→ **Information supplied**:
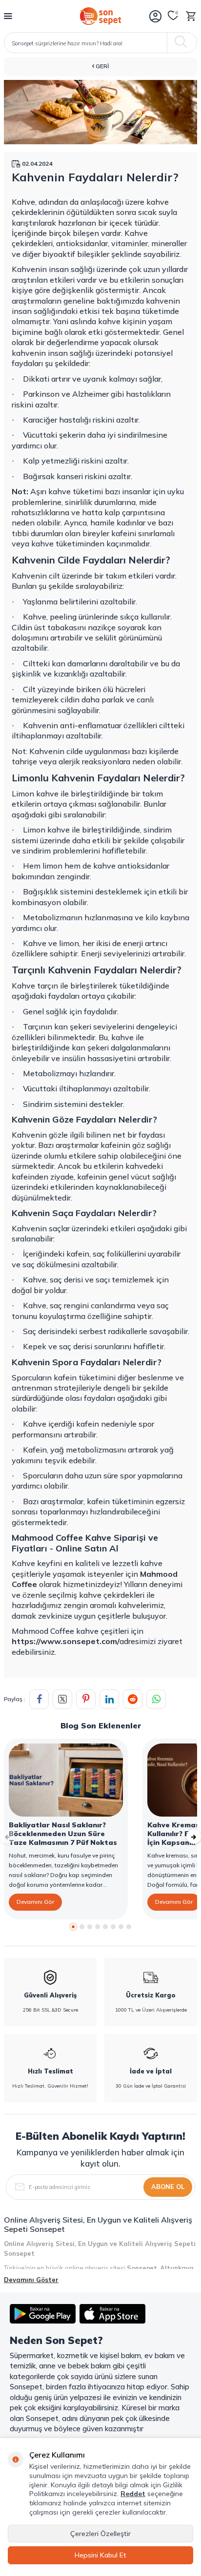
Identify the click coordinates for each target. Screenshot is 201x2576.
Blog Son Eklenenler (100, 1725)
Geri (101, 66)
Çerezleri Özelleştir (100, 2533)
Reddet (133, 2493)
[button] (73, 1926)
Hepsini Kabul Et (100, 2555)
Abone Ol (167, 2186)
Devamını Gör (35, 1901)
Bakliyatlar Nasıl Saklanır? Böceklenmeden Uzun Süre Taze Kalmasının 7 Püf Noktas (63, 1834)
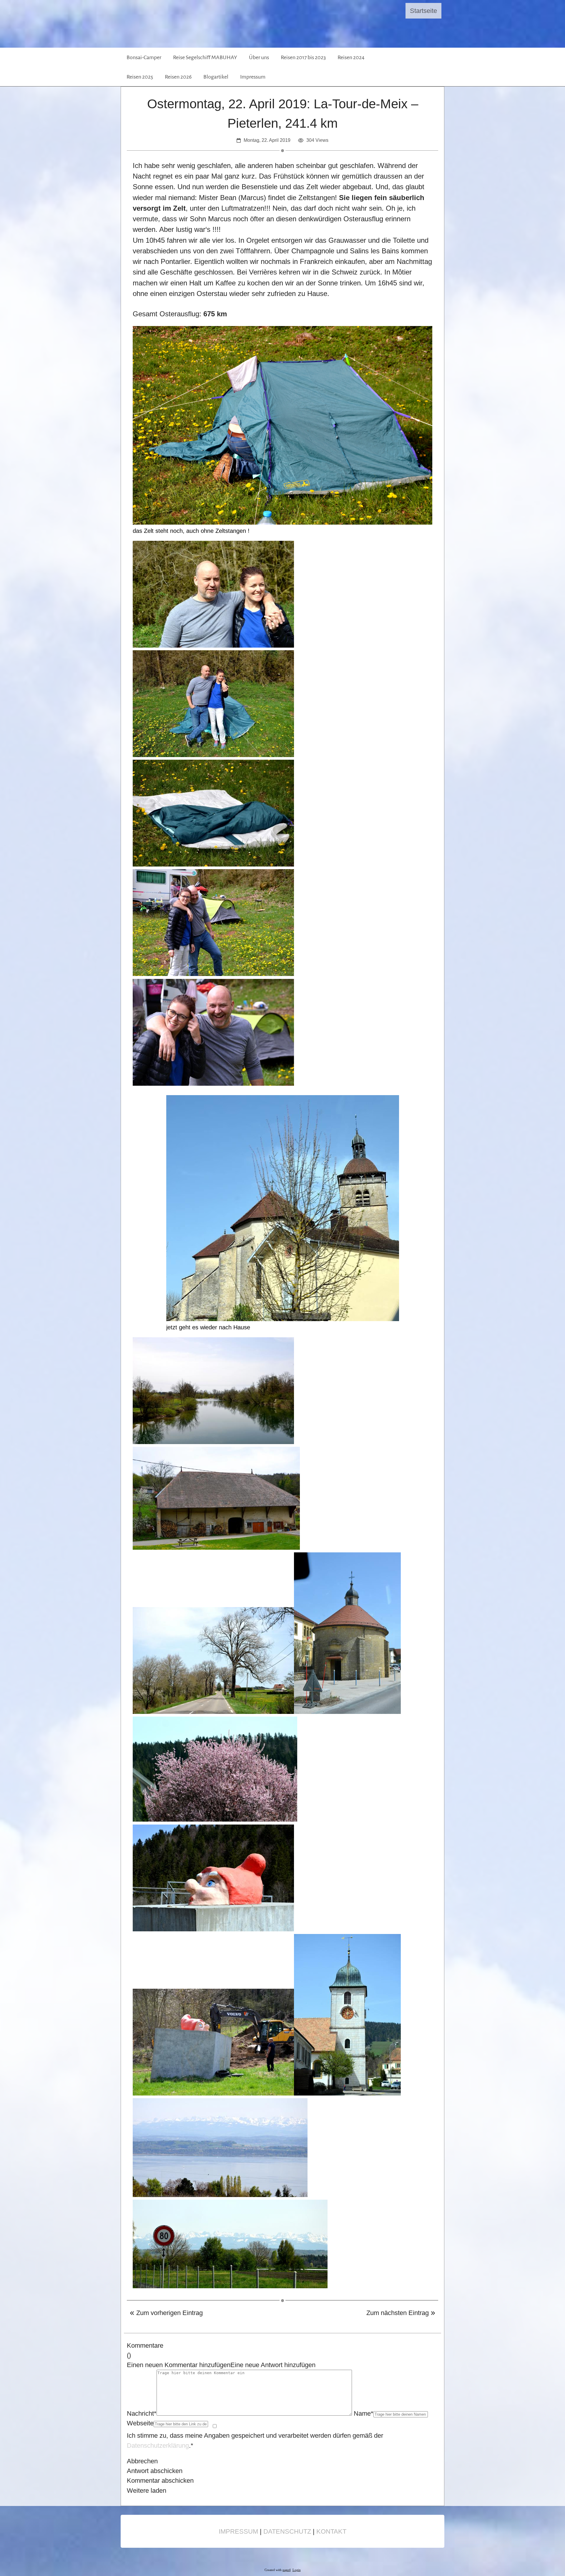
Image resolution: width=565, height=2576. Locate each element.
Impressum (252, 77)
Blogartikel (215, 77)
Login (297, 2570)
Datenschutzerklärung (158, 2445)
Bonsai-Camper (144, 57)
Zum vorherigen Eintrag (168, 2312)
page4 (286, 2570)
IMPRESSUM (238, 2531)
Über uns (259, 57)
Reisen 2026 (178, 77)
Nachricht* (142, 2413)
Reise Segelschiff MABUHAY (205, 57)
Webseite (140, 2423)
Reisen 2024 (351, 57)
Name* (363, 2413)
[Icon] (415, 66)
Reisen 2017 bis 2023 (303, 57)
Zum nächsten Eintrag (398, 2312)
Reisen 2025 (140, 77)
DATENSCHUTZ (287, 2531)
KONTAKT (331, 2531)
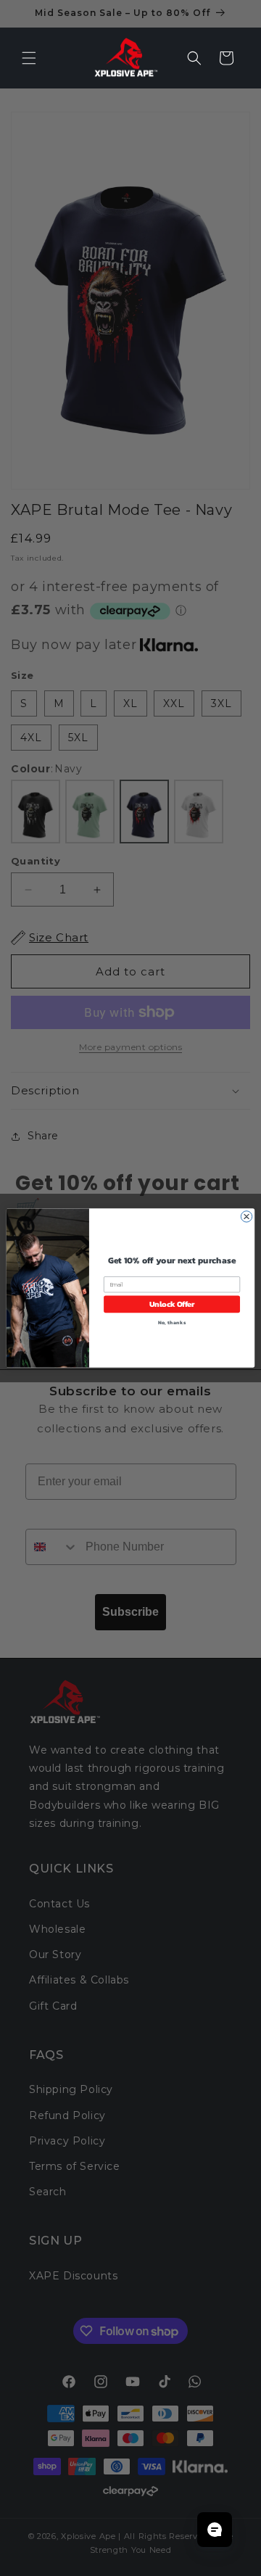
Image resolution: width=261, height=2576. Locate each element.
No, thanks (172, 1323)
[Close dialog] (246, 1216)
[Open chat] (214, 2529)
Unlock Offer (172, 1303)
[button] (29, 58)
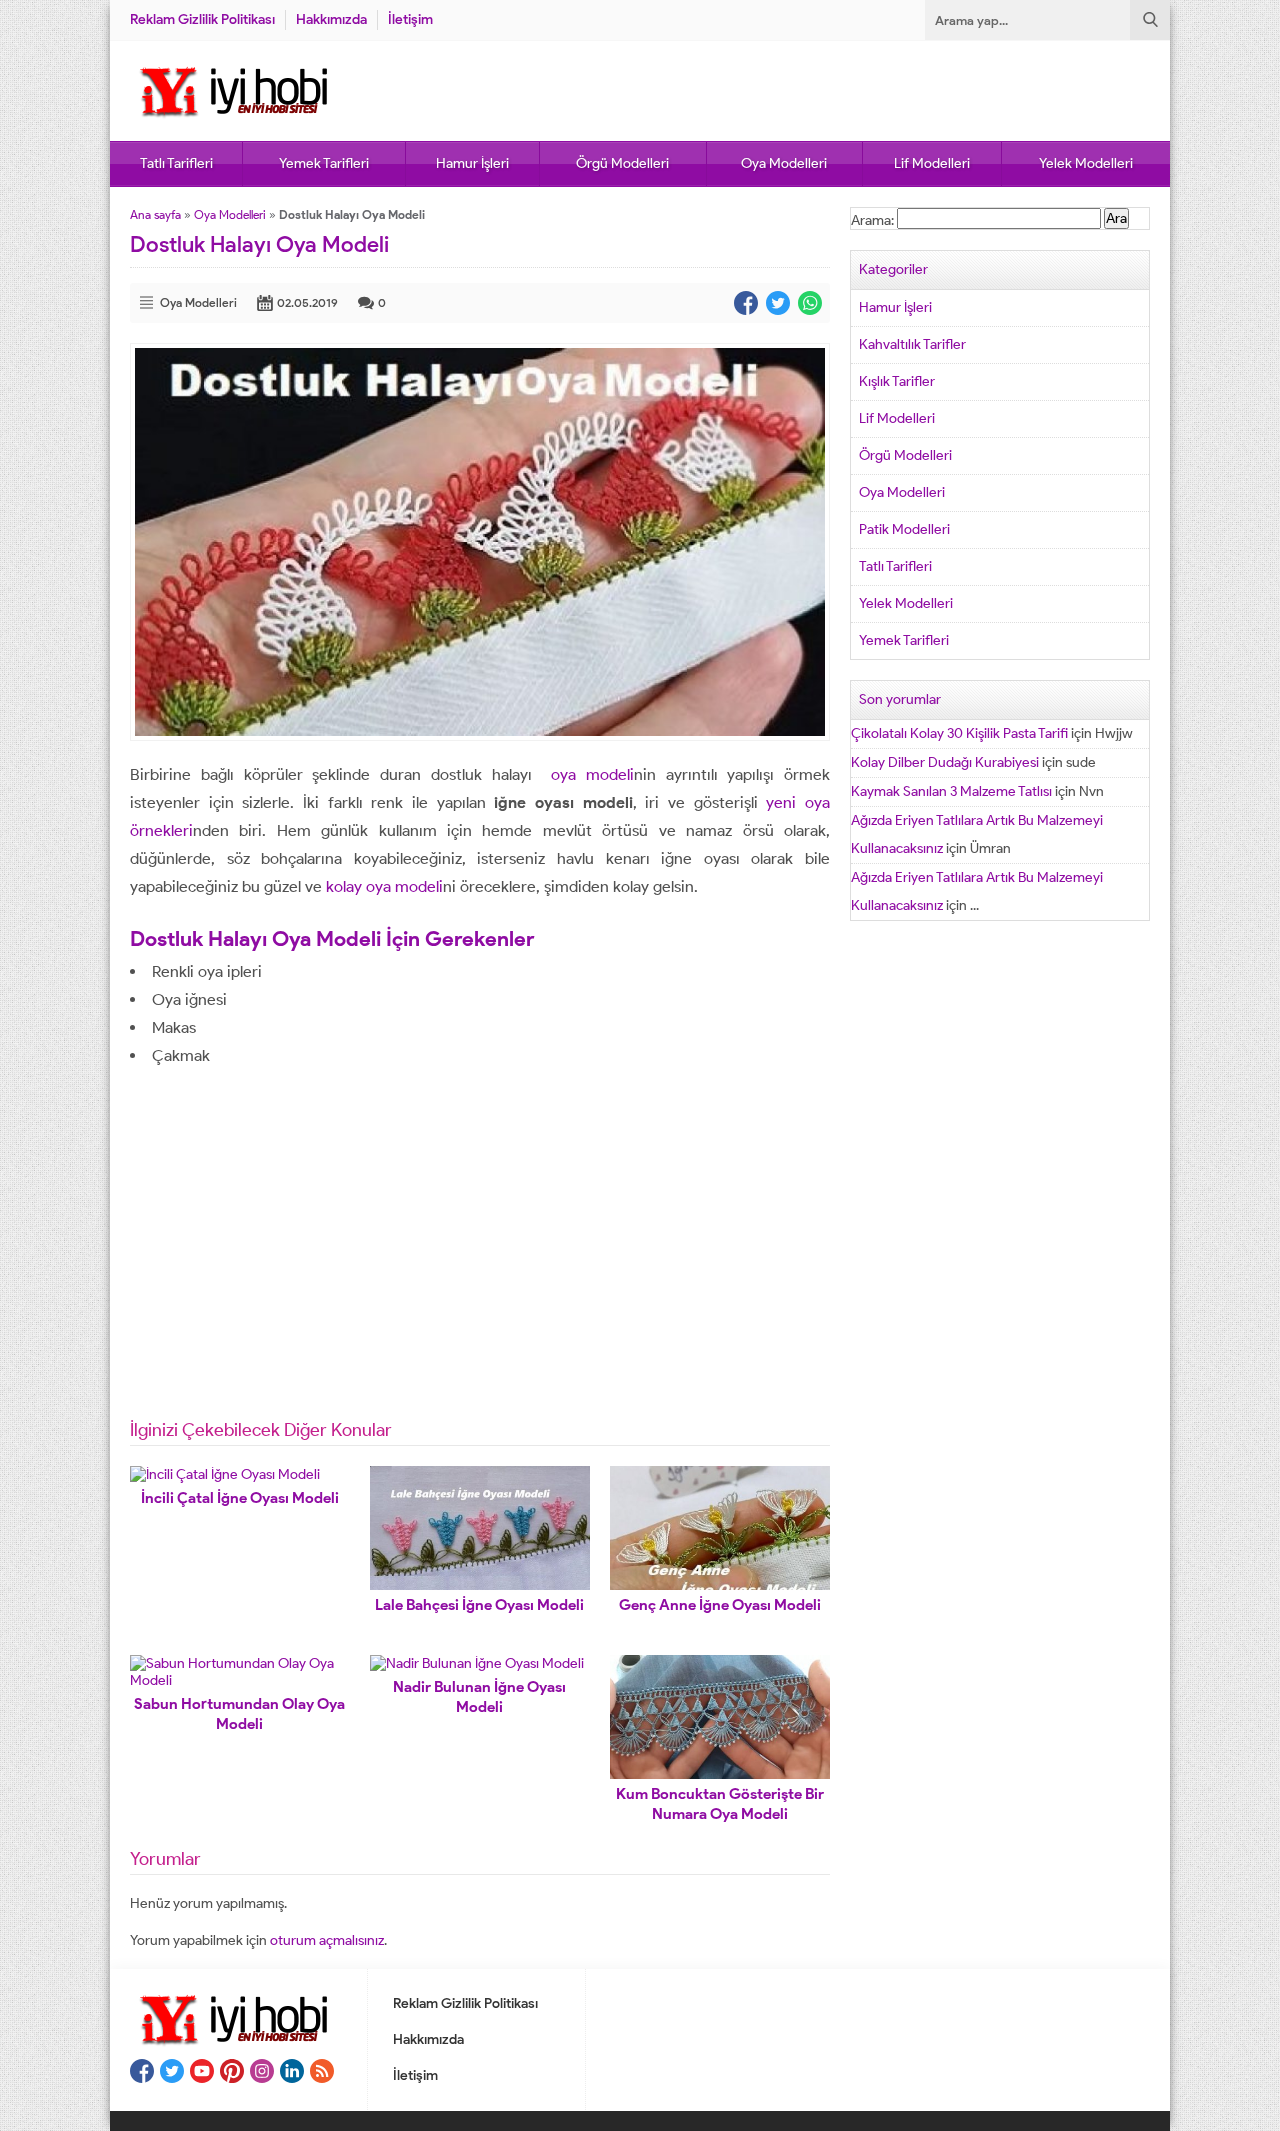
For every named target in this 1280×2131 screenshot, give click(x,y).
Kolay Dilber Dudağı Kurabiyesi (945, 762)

→ **Task to complete**: With the string "element" as the key, filter the data above and show the lines that match.

→ **Written answer**:
Image resolution: width=565, height=2576. Locate each element.
Image resolution: width=261, height=2576. Locate each element.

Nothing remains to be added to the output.